Here the bald-faced assertion is made that Microsoft is attempting to undermine an industry standard to replace it with their own, creating vendor lock-in for C++ developers.  No evidence has been provided for this, other than the assertion that sometimes VC6 doesn’t install the STL headers.  In VC6, you could customize the install at a fairly fine-grained level and select and deselect optional components for installation.  It could be that the “missing headers” were just a result of someone deselecting an option they thought they didn’t need when they installed VC6.  Without detailed information on the situations that characterize the missing headers, we just have to take the writer’s word for it that this wasn’t user error and was indeed part of some nefarious plot by Microsoft to engulf and devour an industry standard.

Now you might say that this is all with the benefit of almost 10 years of hindsight, and you might have a point with that.  Yet, the issue at hand is whether or not the writer’s point of view did materialize as reality, even as a hinted attempt to subvert the Standard C++ Library and replace it with MFC(!?).

During the past 9 years since this comment was written, one could argue that Microsoft’s C++ compiler team have acted in the exact opposite manner implied by the writer.  Each successive release of Microsoft’s C++ compiler has been more and more standards compliant than the last.  Visual Studio 2005 is even available as a C++ Express edition for free, so you don’t even need to pay Microsoft money in order to obtain a first class C++ compiler from them.  The STL implementation has improved dramatically since VC6 (the STL implementation doesn’t come from Microsoft, but from P.J. Plaugher) as well as other parts of the C++ Standard Library, which is more than STL.

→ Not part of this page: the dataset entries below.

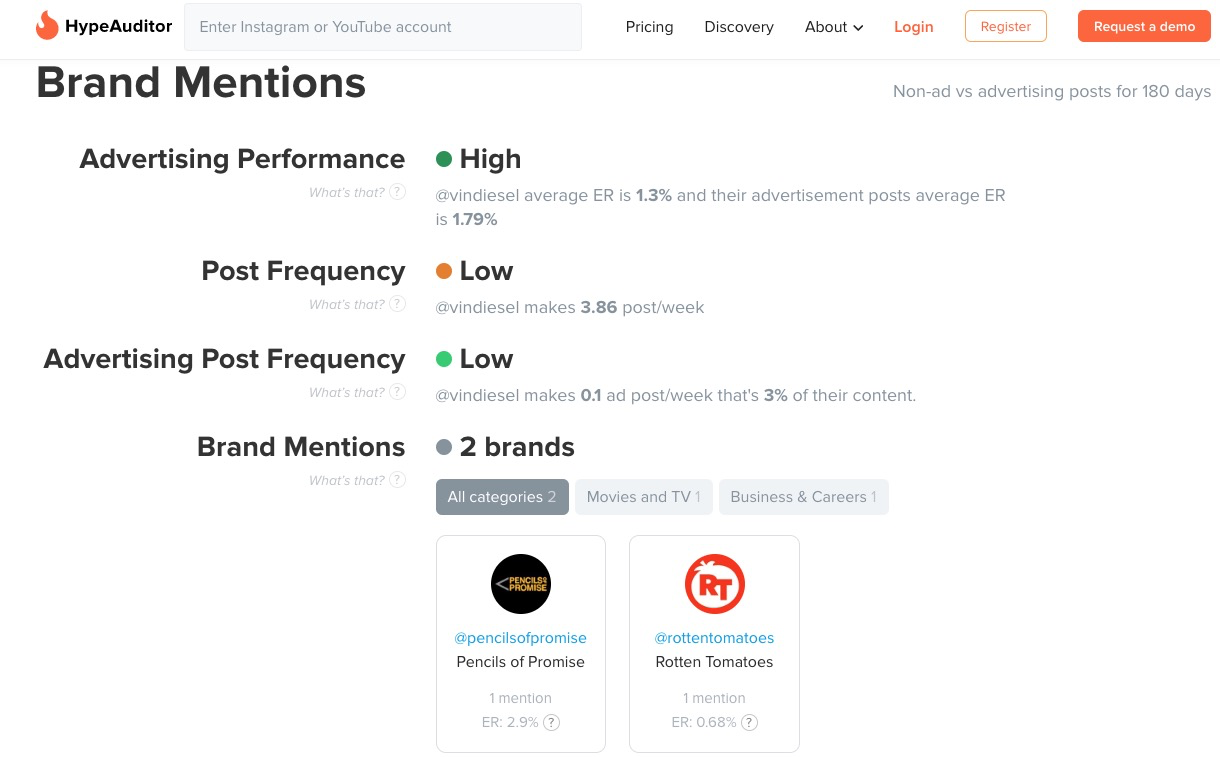Click help icon under Brand Mentions label

click(397, 480)
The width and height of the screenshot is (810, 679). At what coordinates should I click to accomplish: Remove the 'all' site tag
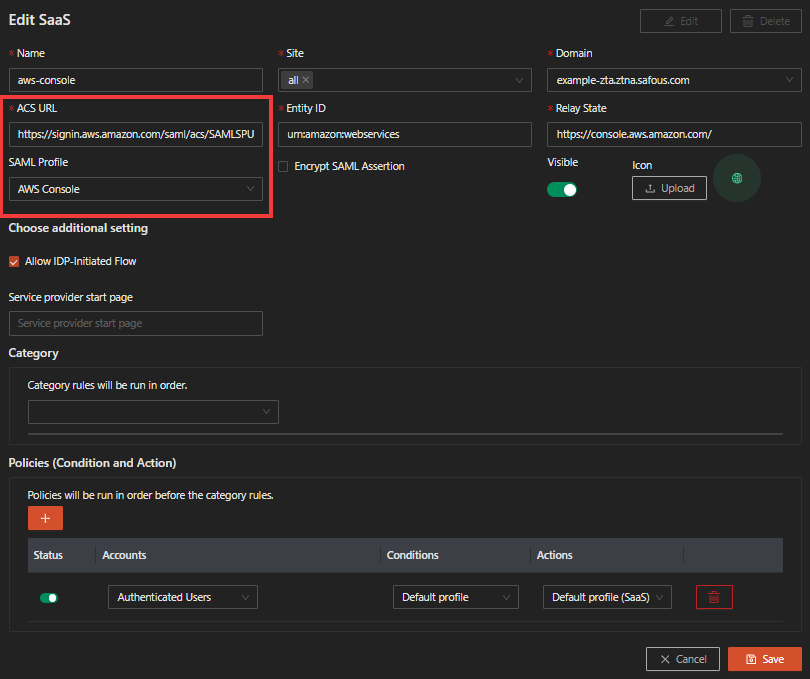306,80
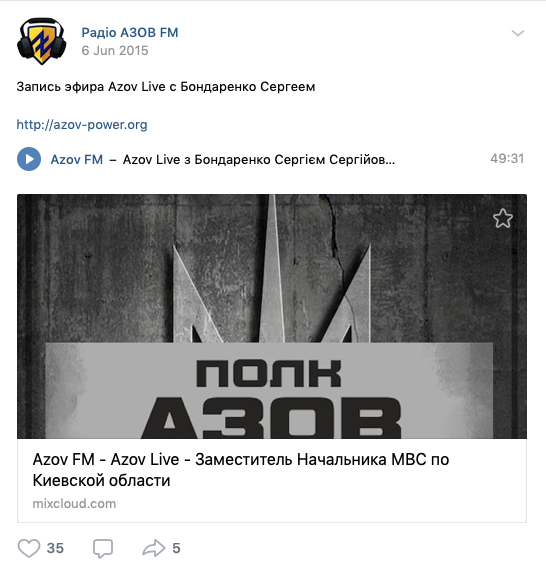
Task: Expand the post options chevron menu
Action: (517, 33)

Does pointing out the “hater” in this comment make me a fanboy?  Absolutely not.  I have criticisms for some (not all) of the things Microsoft does and sometimes for the way it does them.  In the USA, we have the assumption of innocence in our legal system, but the haters start with an assumption of guilt.  Instead of investigating the issue surrounding the presence of the include files, or reporting a memory leak bug in CArray, the assumption of guilt is elevated to the first consideration and the immediate conclusion is a greedy conspiracy designed to subvert the C++ Standard Library.  This may be sufficient to get the other “haters” to chime in saying “yeah! yeah!” but it doesn’t convince me.  So far, not one of the conspiracies alleged by “haters” has proven to be true when I’ve investigated them.  That ought to speak for itself right there.

2 Responses to “The Assumption of Guilt”

  1. Arseny Kapoulkine Says:

    I skimmed the post so I apologize if it’s already been said, but –
    My psychic powers tell me that the “RR” person is annoyed by the fact that VC6 (since it’s 1998) no longer ships old-style STL includes (vector.h) (the author was probably not aware of the existence of new-style ).

    Like

    • legalize Says:

      I suppose that is possible, but that lends even more credence to my argument that their first assumption is to assume a conspiracy on behalf of Microsoft instead of investigating the situation. How hard is it to do something like dir/s/b | find “vector”, or use the file search capability in the Windows Explorer?